Djoser password reset implementation

1.2k views Asked by At

I am using djosers for my authentication on django backend which eventually i'll be connecting to flutter frontend and i am having trouble implementing the password reset functionality... from what i have understood, first i need to hit the /users/reset_password/ with email body which will eventually give me the token of authentication which will be used further on confirm reset but the first thing i dont understand is PASSWORD_RESET_CONFIRM_URL field in the settings, like it needs a front end link with uid and token placeholders but what is this token field and what is this PASSWORD_RESET_CONFIRM_URL but i managed to look over a stack overflow question and filled it but now when i hit /users/reset_password/ i get this error:

[WinError 10013] An attempt was made to access a socket in a way forbidden by its access permissions

settings:

    DJOSER = {
        'PASSWORD_RESET_CONFIRM_URL':'reset/password/reset/confirm/{uid}/{token}',
        'LOGIN_FIELD' : 'email',
        'USER_CREATE_PASSWORD_RETYPE' : True,
        'SERIALIZERS': {
            'user_create': 'auth_app.serializers.UseriCreateSerializer',
            'user': 'auth_app.serializers.UserCreateSerializer',
        }
    }

urls.py:


    urlpatterns = [
        path('',home,name='home'),
        path('addInForum/',addInForum,name='addInForum'),
        path('addInDiscussion/',addInDiscussion,name='addInDiscussion'),
        path('<str:forum_id>/getDiscussion/',getDiscussion,name='getDiscussion'),
        path('getDate/',getDate,name='getDate'),
        path('reset/password/reset/confirm/<str:uid>/<str:token>/',PasswordResetView,name='PasswordResetView'),
       # url(r'^reset/password/reset/confirm/(?P<uid>[\w-]+)/(?P<token>[\w-]+)/$', PasswordResetView.as_view(),),
    ]

views.py

    @api_view(['GET'])
    def PasswordResetView(request,uid,token):
        post_data = {'uid': uid, 'token': token}
        return Response(post_data)

1

There are 1 answers

6
minder On

Please remember that djoser should be part of your REST API based on Django REST Framework. You also need to think differently about the url routing in regard of your frontend app..

Usually urls in the form mydomain.com/some_url/whatever are considered "frontend urls" and parsed by routing of your frontend app. On the other hand urls in the form mydomain.com/api/something are considered API urls that are routed via Django's urls.py. I will refer to them as Fronted_URL and API_URL respectively.

So: resetting password works like this. The user that forgot their password and wants to reset it, surely needs to fill some king of form.
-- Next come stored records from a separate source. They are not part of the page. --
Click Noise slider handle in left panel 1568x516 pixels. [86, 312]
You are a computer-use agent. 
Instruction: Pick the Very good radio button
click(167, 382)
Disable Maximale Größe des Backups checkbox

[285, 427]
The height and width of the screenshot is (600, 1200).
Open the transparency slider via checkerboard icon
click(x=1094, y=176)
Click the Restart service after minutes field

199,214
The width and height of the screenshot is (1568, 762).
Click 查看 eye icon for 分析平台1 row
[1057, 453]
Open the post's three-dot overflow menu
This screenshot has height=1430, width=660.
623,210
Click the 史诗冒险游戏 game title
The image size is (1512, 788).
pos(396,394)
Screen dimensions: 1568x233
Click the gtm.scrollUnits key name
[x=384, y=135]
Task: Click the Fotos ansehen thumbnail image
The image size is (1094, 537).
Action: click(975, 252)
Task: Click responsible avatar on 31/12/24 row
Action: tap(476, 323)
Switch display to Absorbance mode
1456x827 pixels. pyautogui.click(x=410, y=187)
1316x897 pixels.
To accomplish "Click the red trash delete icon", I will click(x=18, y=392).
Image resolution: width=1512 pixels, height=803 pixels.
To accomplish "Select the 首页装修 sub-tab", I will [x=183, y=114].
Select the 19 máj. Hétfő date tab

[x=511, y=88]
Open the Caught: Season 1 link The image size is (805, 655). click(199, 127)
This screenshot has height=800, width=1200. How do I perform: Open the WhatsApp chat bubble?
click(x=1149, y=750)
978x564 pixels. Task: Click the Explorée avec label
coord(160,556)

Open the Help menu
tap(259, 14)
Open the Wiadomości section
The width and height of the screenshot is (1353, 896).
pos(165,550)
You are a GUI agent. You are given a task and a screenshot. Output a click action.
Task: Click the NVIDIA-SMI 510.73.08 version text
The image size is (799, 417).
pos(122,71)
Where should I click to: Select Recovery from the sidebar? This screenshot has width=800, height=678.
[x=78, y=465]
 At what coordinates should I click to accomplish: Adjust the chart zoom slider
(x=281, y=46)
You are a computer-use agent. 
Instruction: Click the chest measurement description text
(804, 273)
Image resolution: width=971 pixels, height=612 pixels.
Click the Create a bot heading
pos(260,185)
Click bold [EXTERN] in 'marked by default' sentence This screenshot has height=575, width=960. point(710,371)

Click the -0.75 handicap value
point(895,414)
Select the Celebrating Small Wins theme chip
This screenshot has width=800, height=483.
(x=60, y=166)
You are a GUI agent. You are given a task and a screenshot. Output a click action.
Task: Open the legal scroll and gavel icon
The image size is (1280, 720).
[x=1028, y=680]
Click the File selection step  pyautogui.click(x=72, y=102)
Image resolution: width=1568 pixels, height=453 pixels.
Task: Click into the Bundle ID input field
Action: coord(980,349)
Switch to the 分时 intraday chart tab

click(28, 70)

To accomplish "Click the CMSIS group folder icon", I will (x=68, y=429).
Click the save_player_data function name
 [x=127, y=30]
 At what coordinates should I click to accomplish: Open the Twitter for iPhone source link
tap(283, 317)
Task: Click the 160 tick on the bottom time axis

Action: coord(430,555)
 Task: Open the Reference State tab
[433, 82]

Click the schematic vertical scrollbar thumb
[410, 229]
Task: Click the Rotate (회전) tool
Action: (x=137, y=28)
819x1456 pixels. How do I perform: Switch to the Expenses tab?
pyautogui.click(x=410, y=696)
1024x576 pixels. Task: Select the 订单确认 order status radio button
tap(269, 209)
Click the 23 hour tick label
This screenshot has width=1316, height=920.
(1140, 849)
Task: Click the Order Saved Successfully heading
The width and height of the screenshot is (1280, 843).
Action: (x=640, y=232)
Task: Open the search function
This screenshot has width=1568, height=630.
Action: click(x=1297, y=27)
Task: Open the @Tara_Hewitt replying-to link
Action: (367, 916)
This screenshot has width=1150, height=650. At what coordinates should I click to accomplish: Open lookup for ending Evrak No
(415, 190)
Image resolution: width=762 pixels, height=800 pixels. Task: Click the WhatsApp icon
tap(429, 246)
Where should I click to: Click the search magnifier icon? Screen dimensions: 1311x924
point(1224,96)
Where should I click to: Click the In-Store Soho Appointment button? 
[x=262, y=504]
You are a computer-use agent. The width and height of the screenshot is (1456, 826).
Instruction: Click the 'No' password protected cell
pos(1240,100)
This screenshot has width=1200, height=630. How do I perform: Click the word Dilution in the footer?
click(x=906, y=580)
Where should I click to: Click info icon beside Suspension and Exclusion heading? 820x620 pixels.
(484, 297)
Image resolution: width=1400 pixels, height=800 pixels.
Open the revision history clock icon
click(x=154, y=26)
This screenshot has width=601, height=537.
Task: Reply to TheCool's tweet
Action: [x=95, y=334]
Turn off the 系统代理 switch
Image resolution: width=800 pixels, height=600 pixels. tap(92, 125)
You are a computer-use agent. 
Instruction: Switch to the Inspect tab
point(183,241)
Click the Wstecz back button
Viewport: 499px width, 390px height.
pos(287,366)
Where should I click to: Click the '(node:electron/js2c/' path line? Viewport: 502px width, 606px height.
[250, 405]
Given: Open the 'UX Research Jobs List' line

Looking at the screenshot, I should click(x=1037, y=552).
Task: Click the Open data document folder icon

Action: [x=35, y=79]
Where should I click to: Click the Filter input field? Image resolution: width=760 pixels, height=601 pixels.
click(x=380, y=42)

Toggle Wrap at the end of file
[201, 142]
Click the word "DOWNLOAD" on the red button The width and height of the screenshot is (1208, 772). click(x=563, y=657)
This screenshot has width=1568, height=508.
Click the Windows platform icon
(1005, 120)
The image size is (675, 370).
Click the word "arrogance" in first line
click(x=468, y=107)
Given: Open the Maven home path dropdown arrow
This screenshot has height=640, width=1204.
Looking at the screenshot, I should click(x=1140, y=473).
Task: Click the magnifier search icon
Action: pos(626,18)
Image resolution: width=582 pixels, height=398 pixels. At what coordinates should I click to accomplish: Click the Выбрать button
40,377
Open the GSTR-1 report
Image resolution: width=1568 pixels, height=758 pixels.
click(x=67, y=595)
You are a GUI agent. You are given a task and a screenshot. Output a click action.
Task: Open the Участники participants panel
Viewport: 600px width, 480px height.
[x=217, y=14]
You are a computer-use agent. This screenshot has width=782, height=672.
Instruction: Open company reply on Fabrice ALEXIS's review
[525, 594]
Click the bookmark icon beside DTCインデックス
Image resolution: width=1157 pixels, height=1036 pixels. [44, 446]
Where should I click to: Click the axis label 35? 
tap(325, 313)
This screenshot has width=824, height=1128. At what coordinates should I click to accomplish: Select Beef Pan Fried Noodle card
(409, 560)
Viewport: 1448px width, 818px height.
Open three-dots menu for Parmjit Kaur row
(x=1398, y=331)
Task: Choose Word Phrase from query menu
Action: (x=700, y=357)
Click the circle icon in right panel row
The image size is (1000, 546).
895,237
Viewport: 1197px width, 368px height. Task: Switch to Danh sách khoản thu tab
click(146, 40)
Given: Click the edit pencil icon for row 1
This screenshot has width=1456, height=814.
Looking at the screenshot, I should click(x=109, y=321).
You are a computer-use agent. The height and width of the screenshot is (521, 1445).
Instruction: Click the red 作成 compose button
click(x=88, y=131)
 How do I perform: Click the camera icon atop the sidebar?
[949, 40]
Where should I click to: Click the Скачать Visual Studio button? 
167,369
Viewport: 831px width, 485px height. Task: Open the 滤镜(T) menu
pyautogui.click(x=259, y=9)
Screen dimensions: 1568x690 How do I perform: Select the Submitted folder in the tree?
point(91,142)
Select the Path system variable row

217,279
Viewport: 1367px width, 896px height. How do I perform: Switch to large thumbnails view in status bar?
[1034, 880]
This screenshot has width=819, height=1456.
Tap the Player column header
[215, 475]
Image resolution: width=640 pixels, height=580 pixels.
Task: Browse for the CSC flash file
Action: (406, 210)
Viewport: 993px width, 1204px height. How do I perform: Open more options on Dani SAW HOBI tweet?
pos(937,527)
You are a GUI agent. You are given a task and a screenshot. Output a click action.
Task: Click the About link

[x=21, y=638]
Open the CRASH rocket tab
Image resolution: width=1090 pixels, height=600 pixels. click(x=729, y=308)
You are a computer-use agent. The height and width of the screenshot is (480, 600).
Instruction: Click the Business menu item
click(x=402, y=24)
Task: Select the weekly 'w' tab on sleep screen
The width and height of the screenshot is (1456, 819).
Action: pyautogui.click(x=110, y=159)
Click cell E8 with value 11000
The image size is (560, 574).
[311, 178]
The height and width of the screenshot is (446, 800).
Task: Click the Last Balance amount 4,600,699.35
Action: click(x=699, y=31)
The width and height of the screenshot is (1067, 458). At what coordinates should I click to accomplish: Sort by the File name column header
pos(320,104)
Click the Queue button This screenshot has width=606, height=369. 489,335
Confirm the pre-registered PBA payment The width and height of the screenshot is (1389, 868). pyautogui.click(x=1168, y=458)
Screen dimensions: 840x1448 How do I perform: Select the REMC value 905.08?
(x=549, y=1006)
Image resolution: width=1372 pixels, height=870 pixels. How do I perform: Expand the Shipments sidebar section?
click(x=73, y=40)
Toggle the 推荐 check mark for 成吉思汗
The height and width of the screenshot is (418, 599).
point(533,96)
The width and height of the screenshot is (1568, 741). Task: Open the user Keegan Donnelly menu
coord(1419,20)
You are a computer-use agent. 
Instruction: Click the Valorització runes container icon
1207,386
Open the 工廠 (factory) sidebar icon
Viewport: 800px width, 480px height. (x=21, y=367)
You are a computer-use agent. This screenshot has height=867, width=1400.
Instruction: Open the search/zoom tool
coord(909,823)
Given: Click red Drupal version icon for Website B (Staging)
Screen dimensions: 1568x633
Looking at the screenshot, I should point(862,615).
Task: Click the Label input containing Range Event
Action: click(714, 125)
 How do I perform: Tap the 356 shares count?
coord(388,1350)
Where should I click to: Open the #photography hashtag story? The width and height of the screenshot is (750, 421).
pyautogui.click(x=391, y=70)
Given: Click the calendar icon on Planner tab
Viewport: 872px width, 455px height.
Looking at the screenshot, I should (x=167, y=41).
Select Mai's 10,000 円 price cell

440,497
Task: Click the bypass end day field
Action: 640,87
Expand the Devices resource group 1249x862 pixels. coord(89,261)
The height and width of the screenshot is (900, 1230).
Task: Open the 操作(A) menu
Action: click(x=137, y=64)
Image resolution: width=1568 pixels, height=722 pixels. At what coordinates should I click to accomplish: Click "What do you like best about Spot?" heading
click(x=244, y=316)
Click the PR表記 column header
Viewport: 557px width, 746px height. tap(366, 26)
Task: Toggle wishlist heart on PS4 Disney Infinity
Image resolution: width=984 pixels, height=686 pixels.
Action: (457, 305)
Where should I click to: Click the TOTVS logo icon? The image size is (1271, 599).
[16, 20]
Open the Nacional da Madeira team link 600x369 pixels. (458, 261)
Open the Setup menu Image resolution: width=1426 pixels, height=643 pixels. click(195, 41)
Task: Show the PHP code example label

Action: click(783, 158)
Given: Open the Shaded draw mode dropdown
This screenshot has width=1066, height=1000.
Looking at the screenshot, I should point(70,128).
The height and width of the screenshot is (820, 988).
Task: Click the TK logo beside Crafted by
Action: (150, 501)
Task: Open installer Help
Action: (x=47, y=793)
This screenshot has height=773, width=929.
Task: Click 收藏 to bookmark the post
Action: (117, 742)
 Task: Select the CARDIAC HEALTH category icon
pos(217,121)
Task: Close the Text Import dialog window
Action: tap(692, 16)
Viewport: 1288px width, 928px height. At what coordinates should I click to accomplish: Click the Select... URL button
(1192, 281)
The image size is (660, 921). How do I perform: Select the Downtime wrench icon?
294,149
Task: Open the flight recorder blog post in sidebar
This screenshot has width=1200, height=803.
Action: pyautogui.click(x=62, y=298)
This form needs to be sent to APIURL returned by resolve('user-reset-password') (by default this returns something like /users/reset_password/)

Here comes PASSWORD_RESET_CONFIRM_URL setting. Because after the body is accepted by the APIURL mentioned above, a mail will be sent to the user with a link that will point to URL entered in that setting. And it has to be FrontendURL! It should be routed by your frontend APP and preferably display some screen. But in the background your frontend app should send the values of uid and token fields to APIURL returned by resolve("user-reset-password-confirm").

This flow allows your frontend app to properly handle the response and display appropriate message to the user and then maybe redirect them to some other screen.

If you don't have a routed frontend app (probably written using REACT, ANGULAR or VUE) then you probably don't need a REST API and should just stick to django-allauth.